**TEKST ŹRÓDŁOWY:**

O FILMIE
Dyplomowy film studentów wydziału aktorskiego łódzkiej filmówki, który okazuje się czymś więcej niż tylko ćwiczeniem stylistycznym. Podczas seansu „Monumentu” odczuwamy na własnej skórze atmosferę niepokoju, chaosu i oczekiwania na przełom, emanującą już z „Wieży. Jasnego dnia”. Jednocześnie jednak Jagoda Szelc nie ogranicza się do powtarzania rozwiązań wypracowanych w swoim rewelacyjnym debiucie. W „Monumencie” urodzona we Wrocławiu twórczyni jeszcze bardziej intensywnie flirtuje z konwencją horroru, w jego najbardziej wyrafinowanej psychologicznie odmianie.

**POZYCJE ZBIORU DANYCH:**
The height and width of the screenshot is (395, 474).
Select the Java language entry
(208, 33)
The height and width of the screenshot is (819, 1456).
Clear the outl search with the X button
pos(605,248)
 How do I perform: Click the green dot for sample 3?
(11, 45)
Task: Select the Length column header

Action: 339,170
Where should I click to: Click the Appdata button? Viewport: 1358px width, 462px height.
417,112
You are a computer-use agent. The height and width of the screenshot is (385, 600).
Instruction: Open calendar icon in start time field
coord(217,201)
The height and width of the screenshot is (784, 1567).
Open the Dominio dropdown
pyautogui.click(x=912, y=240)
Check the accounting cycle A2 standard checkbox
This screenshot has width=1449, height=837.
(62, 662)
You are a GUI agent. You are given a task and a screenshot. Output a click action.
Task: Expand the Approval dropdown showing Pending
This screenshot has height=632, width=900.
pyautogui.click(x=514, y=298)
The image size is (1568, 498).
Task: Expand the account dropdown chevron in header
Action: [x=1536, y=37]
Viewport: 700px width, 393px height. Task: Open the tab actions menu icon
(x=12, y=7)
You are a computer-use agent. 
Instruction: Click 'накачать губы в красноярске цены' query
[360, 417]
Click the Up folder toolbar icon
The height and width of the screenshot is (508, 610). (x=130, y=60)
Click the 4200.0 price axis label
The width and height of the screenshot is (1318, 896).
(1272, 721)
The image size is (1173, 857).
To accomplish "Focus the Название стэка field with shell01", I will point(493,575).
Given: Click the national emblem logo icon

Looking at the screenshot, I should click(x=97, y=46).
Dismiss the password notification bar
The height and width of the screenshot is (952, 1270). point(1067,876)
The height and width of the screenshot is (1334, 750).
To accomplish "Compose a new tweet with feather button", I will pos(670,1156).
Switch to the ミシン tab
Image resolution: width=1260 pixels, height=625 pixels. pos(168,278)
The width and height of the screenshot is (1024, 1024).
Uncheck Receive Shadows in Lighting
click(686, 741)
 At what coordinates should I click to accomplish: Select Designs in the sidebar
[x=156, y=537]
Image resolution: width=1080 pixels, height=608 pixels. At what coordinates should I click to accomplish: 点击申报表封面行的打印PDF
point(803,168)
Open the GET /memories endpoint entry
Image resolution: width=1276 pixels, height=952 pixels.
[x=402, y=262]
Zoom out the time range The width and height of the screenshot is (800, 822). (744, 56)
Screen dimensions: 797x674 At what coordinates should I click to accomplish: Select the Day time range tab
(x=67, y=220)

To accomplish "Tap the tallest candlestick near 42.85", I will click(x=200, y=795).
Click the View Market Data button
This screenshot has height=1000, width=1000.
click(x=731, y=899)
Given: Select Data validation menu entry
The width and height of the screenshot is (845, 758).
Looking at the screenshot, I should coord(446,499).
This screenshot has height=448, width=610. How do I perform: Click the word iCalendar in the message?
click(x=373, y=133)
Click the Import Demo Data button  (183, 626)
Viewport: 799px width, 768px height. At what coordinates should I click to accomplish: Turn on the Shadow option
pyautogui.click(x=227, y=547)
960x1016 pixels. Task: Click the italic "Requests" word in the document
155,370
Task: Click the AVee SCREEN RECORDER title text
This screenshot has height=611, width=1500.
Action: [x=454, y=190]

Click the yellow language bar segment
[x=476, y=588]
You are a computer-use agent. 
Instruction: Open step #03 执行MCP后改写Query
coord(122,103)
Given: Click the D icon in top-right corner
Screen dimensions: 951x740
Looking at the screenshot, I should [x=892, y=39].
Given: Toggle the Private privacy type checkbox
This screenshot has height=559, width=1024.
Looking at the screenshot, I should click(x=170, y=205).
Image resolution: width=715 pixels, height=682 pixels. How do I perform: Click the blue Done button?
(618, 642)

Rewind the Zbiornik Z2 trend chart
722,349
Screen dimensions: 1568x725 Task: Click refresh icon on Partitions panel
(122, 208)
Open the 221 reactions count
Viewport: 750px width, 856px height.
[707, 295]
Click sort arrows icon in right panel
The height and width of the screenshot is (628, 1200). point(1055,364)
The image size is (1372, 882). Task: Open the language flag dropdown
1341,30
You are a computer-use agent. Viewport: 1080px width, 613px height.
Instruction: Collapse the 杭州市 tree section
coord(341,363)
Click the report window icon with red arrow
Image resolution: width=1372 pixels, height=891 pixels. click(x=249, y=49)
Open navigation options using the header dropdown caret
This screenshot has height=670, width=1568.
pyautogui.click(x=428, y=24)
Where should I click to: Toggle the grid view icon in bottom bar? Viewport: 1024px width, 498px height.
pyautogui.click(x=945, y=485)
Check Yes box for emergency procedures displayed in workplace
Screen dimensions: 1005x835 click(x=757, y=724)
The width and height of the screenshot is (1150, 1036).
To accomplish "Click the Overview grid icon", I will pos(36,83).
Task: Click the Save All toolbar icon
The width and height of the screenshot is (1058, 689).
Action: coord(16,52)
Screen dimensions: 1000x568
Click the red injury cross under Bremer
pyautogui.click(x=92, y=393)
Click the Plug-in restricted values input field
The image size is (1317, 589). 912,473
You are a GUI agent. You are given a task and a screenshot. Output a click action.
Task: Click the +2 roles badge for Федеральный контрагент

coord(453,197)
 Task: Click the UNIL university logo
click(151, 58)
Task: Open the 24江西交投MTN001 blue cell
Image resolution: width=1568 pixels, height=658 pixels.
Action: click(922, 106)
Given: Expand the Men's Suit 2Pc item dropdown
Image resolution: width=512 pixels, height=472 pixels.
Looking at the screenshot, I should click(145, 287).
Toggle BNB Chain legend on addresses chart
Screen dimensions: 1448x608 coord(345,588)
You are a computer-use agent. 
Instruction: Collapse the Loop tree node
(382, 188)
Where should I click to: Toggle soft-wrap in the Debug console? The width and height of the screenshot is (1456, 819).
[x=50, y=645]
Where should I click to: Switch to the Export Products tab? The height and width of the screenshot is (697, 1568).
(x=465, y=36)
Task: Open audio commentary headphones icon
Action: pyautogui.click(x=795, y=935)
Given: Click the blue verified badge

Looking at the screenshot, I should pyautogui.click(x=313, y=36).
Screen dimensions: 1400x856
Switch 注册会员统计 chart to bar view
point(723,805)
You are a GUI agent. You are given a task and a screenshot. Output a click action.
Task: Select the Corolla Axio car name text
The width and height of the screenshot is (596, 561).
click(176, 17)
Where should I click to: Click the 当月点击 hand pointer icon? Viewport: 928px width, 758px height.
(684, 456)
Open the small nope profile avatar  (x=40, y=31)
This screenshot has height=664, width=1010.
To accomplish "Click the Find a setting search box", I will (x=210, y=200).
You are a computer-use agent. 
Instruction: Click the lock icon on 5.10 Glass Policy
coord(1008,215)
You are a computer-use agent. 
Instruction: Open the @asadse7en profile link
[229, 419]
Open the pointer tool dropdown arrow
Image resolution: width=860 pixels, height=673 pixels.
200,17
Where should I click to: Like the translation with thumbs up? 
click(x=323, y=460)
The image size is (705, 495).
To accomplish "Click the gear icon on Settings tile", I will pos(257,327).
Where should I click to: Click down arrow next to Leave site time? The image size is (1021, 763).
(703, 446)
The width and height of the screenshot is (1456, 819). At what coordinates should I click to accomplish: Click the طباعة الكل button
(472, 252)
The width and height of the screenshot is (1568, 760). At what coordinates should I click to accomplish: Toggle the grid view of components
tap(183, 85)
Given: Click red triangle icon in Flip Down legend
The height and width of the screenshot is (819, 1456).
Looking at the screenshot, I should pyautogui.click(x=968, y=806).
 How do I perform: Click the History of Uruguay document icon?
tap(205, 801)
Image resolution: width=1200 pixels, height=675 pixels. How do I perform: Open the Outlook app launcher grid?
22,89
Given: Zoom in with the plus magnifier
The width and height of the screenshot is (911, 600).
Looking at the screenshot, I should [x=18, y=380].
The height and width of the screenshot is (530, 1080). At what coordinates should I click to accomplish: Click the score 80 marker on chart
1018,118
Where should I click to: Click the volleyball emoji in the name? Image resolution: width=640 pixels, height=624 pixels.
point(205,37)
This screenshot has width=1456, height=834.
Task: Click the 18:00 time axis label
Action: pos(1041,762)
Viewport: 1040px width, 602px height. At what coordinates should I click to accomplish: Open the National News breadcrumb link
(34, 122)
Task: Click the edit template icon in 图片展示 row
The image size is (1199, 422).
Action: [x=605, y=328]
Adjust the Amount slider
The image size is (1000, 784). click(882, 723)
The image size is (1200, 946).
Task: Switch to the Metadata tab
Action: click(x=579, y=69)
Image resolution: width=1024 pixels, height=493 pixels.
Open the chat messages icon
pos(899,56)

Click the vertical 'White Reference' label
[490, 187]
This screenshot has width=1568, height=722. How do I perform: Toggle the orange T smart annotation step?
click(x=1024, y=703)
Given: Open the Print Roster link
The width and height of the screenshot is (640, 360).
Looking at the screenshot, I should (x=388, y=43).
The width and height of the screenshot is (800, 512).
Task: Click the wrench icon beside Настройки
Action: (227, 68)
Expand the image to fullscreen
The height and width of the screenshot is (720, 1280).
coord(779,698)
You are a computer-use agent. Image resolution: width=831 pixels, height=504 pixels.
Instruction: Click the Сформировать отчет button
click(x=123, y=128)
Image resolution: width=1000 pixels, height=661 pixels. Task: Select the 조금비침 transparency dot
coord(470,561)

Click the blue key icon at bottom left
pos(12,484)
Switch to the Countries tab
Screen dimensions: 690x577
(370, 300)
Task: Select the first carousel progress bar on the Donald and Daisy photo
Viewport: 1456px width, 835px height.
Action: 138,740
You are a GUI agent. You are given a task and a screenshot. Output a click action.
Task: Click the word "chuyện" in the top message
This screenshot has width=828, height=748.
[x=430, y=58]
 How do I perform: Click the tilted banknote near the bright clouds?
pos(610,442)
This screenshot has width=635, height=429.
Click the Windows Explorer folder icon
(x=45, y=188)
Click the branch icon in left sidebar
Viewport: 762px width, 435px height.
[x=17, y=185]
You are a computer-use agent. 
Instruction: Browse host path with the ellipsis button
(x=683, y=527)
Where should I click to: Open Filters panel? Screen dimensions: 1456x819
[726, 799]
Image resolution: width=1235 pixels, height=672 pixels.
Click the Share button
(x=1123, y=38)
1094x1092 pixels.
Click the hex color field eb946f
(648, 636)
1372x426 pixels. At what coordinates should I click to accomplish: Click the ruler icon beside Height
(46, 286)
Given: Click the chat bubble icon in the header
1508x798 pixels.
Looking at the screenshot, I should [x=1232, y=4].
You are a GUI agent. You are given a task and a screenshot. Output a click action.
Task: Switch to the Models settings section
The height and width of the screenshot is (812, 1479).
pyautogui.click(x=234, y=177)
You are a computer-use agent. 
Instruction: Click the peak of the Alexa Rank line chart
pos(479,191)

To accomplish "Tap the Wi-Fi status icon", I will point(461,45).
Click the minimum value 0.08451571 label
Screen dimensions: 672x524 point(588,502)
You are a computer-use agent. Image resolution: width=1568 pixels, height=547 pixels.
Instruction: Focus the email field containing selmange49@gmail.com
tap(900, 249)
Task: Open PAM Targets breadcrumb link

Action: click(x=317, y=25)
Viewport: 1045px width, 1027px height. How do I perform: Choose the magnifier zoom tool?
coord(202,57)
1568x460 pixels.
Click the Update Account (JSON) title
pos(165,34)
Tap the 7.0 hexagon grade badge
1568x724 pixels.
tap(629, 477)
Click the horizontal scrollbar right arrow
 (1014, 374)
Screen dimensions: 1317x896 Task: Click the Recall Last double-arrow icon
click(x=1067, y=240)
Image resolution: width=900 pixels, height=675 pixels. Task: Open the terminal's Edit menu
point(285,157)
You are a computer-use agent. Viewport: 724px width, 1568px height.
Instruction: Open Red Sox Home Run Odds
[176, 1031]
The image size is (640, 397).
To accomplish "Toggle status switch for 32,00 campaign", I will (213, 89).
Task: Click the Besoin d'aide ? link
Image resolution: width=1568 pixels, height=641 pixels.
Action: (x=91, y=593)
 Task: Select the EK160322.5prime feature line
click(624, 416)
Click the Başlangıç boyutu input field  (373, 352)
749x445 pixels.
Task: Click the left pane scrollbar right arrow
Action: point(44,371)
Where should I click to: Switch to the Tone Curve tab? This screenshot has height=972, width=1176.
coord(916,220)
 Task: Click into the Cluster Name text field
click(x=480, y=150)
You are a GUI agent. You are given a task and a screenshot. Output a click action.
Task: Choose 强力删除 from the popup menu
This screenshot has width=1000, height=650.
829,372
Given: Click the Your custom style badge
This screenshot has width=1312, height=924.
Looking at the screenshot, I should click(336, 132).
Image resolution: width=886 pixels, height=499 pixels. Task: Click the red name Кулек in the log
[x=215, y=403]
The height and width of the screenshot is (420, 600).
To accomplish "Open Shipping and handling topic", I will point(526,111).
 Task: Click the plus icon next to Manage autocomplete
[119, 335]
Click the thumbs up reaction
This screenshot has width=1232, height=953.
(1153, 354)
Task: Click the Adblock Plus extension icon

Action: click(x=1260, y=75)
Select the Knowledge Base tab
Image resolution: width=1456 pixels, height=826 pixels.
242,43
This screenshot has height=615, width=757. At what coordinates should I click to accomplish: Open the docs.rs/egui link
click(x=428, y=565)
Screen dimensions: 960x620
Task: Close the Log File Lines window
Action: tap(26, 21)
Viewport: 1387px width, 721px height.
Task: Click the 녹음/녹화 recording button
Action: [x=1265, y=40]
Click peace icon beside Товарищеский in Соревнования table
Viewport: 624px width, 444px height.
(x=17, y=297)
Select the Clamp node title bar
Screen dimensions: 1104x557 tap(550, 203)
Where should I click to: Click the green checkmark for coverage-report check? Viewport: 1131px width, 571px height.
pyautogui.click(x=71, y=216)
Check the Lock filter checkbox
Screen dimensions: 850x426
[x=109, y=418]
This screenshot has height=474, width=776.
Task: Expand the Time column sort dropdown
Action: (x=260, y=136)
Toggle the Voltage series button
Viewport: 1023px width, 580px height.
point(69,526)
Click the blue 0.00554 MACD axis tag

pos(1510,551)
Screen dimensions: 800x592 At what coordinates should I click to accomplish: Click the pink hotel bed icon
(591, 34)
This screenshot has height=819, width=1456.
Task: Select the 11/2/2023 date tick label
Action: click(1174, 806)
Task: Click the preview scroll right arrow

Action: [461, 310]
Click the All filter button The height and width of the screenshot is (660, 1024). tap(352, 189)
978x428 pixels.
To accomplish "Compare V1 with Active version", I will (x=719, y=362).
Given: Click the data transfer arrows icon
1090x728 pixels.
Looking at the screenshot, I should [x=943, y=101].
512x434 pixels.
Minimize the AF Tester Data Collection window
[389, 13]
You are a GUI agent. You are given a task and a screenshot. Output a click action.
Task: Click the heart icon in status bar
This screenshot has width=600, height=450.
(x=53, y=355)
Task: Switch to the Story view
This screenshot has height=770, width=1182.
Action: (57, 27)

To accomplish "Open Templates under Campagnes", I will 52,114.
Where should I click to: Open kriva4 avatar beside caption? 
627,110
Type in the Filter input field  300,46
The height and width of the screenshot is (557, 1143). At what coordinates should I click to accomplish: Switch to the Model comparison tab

**POLECENIE:**
Na podstawie opisu filmu wypisz wszystkie składniki atmosfery, którą odczuwa się podczas seansu „Monumentu”. Pozycje stanowią osobny materiał, niezwiązany z tekstem.

**PEŁNA ODPOWIEDŹ:**
niepokój, chaos, oczekiwanie na przełom